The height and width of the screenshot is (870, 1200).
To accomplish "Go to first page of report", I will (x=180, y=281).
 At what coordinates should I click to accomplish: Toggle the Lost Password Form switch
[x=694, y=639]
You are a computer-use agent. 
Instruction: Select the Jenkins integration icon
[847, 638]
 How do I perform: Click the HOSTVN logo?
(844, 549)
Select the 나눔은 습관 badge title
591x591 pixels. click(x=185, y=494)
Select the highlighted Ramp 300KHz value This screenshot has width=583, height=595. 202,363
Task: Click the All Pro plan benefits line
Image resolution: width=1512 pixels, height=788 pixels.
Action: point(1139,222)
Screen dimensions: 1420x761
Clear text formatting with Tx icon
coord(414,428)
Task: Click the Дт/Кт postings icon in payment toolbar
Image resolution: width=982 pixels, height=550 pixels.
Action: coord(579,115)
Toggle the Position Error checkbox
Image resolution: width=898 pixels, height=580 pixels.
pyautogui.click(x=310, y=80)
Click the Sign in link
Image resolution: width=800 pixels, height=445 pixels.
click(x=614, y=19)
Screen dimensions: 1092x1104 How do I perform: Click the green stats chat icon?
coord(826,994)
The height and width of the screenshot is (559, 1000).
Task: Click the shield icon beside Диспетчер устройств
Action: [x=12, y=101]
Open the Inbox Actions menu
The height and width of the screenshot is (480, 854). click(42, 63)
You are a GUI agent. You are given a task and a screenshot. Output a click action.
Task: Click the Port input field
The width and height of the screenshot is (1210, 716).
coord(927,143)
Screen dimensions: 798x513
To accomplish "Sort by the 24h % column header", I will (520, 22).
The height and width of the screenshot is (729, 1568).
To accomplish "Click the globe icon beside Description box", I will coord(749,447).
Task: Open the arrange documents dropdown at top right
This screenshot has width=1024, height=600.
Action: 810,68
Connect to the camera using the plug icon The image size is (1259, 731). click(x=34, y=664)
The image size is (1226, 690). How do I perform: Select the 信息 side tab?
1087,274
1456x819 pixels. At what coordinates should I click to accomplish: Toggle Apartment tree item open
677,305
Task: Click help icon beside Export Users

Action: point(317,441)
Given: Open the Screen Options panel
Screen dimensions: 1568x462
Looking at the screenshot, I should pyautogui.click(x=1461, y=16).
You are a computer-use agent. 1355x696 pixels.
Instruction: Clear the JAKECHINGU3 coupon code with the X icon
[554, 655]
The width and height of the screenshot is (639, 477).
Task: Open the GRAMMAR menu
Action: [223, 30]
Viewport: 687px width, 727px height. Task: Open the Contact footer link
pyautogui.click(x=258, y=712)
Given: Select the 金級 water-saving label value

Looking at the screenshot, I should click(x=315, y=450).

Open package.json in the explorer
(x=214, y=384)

= = = = =

Filter the preceding entries down to the lines with "agent".

You are a computer-use agent. 
You are a GUI agent. You are given a task and a screenshot. Output a click action.
You are a computer-use agent. 1355x696 pixels.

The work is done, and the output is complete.